The Fundación de Mujeres en Puerto Rico (FMnPR) / the Puerto Rico Women’s Foundation (PRWF), opened their doors in January of 2020 after three years of assembling a range of trailblazing women leaders from Puerto Rico and the diaspora. From the outset, the PRWF was designed to go beyond simply contributing to disaster-relief efforts, but to be a force combatting the core gender and racial biases that relentlessly undermine the position of Puerto Rico’s women and gender-fluid individuals and gravely exacerbate the tolls borne by those groups during any time of crisis.
However, the new organization immediately faced the global COVID pandemic that further decimated the resources of Puerto Rican communities and families still reeling from Hurricane Maria.
The PRWF’s founders moved quickly. They secured an initial base of funding from individual Latinx donors and select foundations—including a $100,000 two-year seed grant from The New York Women’s Foundation. They adopted a two-pronged agenda of supporting: (1) the dynamic women-led organizations that most authentically represent their constituents and best know the solutions that will work for them; and (2) the broader feminist philanthropic movement that is promoting systemic change across the globe.
THE NEED
Women provide the bedrock for Puerto Rico’s families, communities, and economy. They are:
- The primary caregivers and often the main or sole providers for children and other family members—a full 30% of Puerto Rican households are headed by single women;
- The first “boots on the ground” in times of crisis;
- Core members of the essential workforce whose pivotal importance—and acute vulnerability—emerged so starkly during the COVID pandemic;
- The primary providers of programs supporting the health, safety, leadership, and economic progress of other women and gender-fluid individuals; and
- Key advocates in the growing movement for racial and gender justice and equity.

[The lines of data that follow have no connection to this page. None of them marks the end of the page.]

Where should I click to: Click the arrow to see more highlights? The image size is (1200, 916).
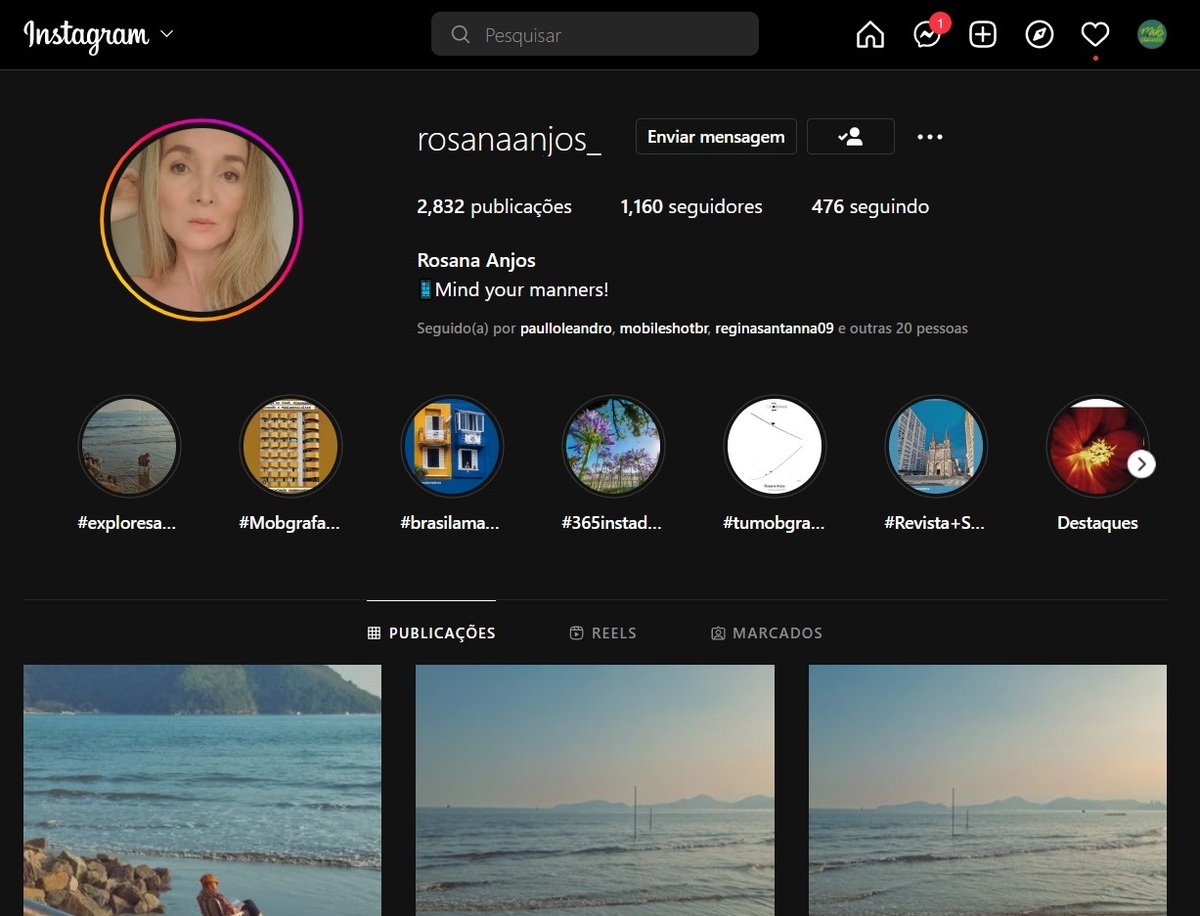click(x=1141, y=463)
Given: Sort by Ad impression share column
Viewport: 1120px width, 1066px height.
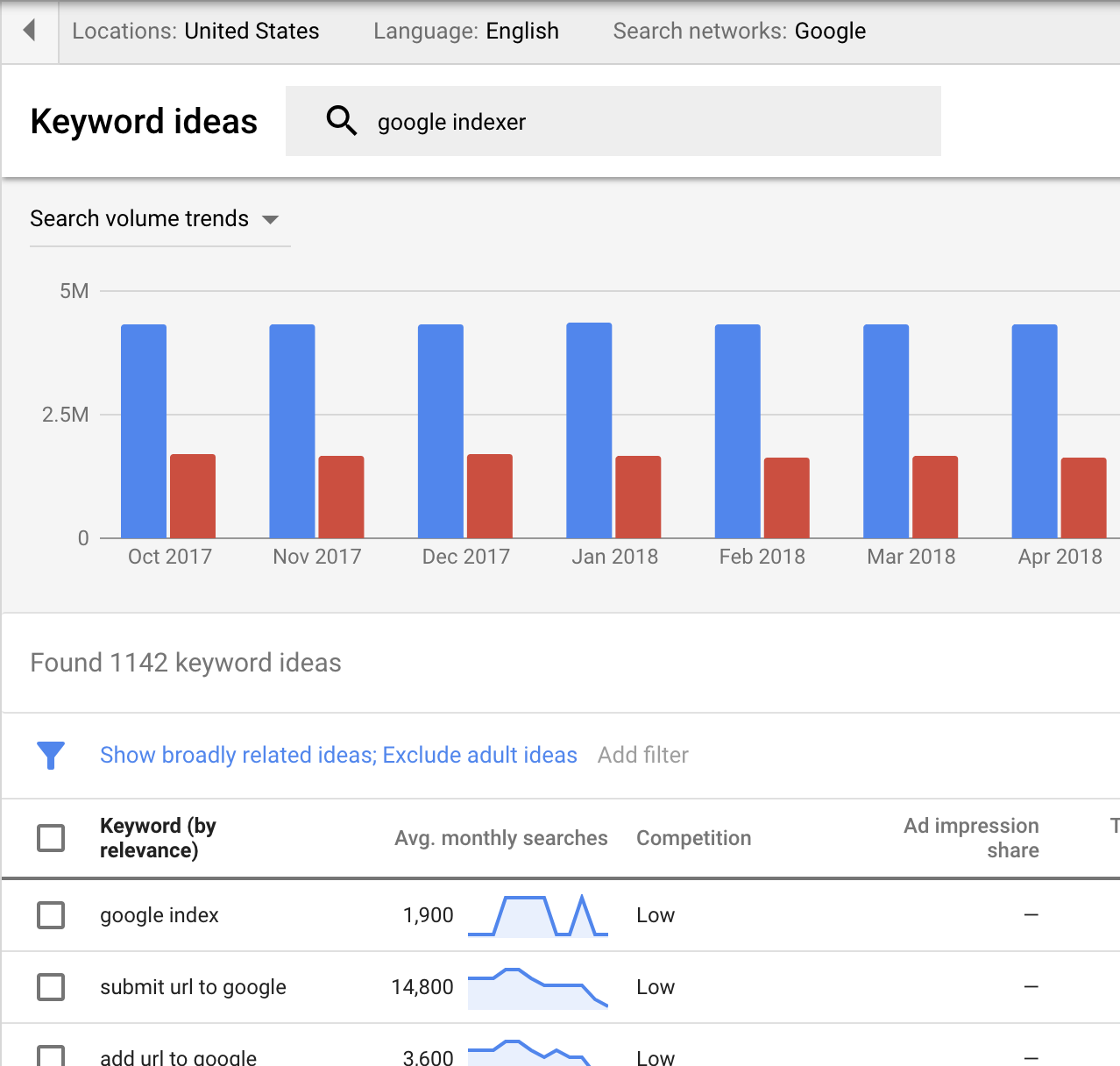Looking at the screenshot, I should tap(971, 838).
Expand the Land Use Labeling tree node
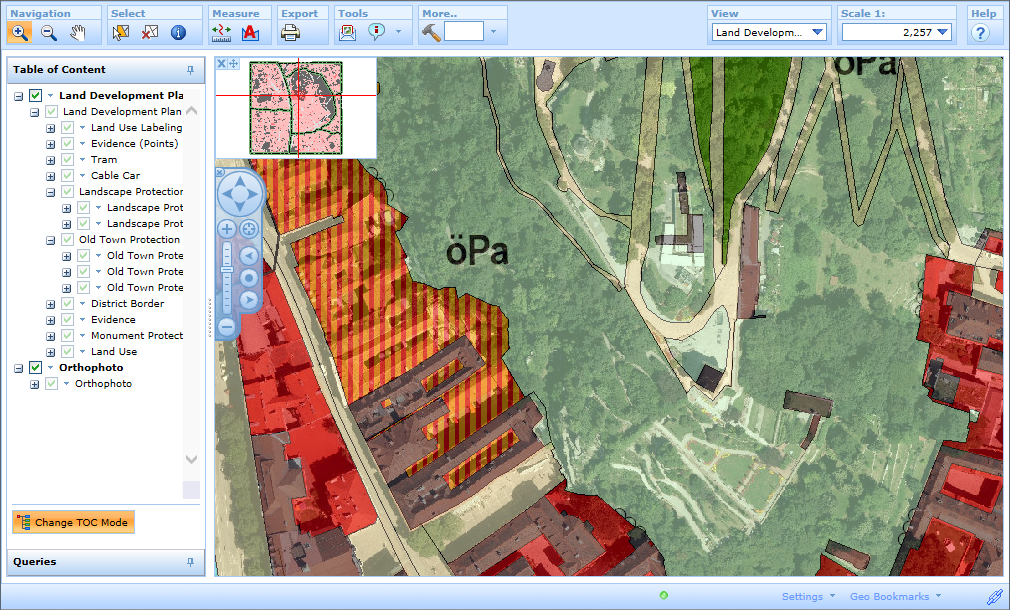The image size is (1010, 610). pyautogui.click(x=50, y=127)
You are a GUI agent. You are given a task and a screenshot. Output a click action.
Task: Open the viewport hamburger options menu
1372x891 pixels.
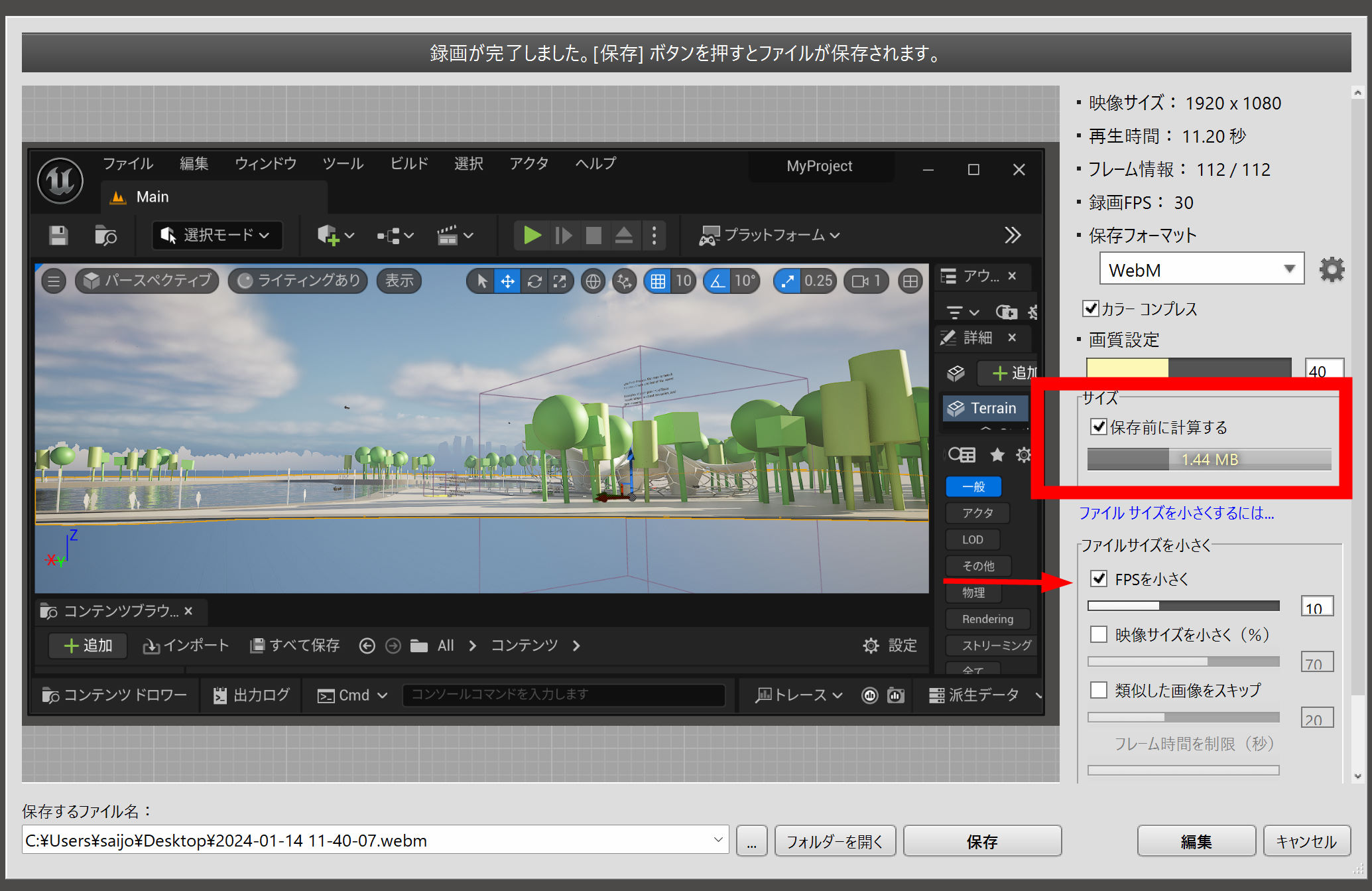(x=54, y=281)
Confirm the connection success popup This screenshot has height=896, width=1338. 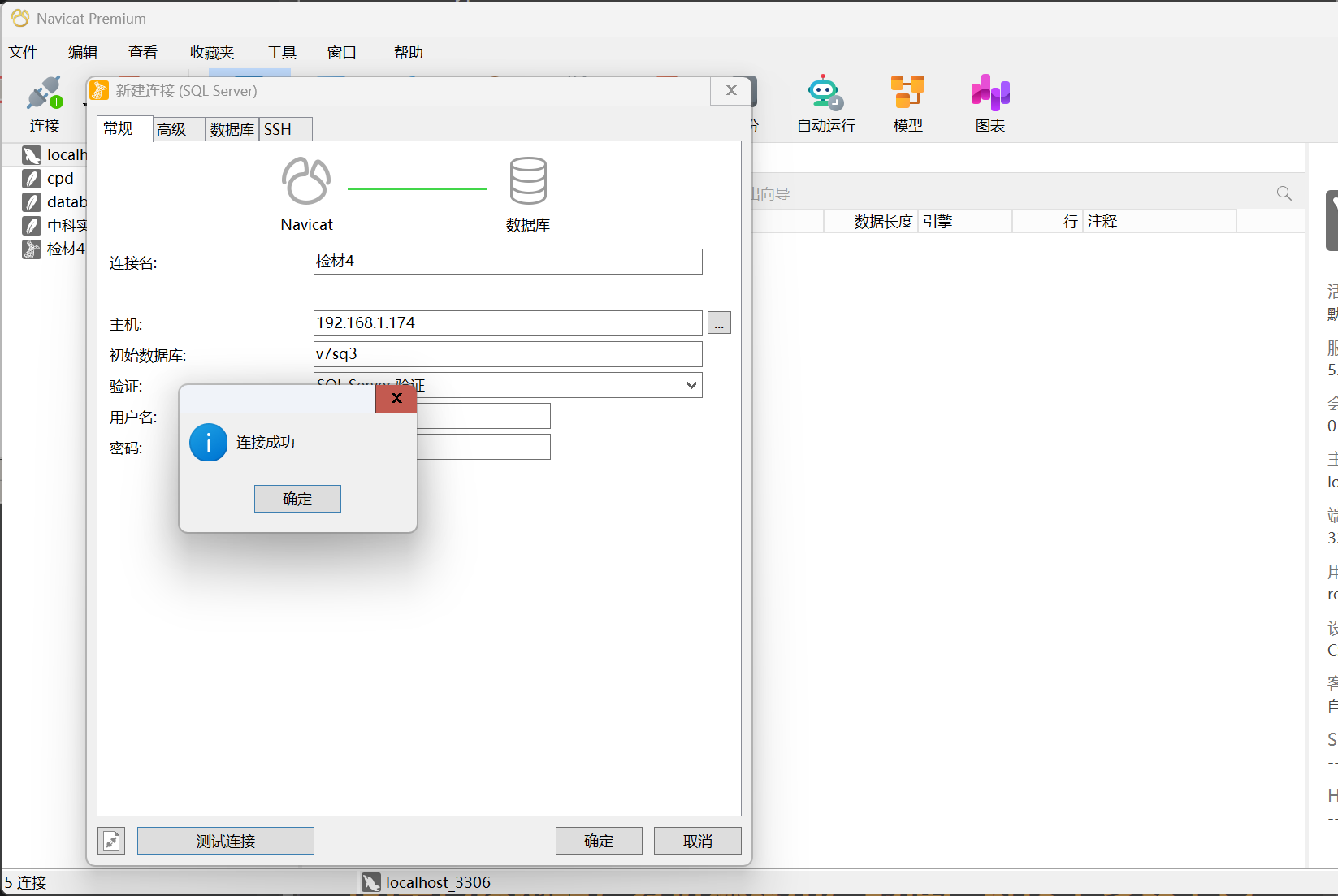[297, 499]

Yet despite all these critical roles and achievements, women, girls, and gender fluid people in Puerto Rico are the demographic group least likely to receive proper recognition or fair treatment from society. Due to both unfair wage structures and a lack of adequate family support, their earnings are significantly lower than men’s and other women’s in any region of the United States. Households in Puerto Rico have a median annual income of $20,474, which is significantly less than the median annual income of $65,712 across the entire United States. The cost of living continues to rise, while salaries have not kept pace.
POWERFUL GENDER-BASED SOLUTIONS
The PRWF created a new project focused on sustainable agriculture as a way to radically improve the economic stability of women farmers and their families, which also helps to combat gender-based violence. This project includes the neighboring municipalities of Vieques and Culebra which are often forgotten due to their geographical detachment to the main island.
Puerto Rico currently imports 80% of the food they consume – and the COVID-19 pandemic has deeply disrupted food distribution chains. A 2020 survey by George Washington University concluded that 40% of Puerto Rico residents are experiencing food insecurity. The development of new projects in agricultural businesses led by women not only allows economic autonomy among disadvantaged communities, but it is also seen as an opportunity to create movements that help the local livelihood of communities that benefit from agricultural products.
In just two years, the PRWF established itself as a reliable ally of the network of organizations that have a gender and racial equity perspective in Puerto Rico, as the place they can go to obtain support to develop their projects, share hopes and make a solid impact.
“The Puerto Rico Women’s Foundation is in an ideal position to support women and women’s organizations on the island. The leadership behind the Foundation are long-time feminists and activists that have been engaged in the fight for equal rights for all Puertorricans, and women in particular. Their activism within the feminist movement on the island, gives them the advantage of channeling help where it is most needed, and to those who need it most.”
- Veronica Colon Rosario, Executive Director
, Fundación de Mujeres en Puerto Rico
Strategic investment in organizations led by women in all their diversities, which are directly dedicated to empowering women, girls, and gender fluid people, as well as strengthening their families and communities, provides a safe and promising path to address the unjust hardships faced by so many of these families and communities and bring about true social transformation.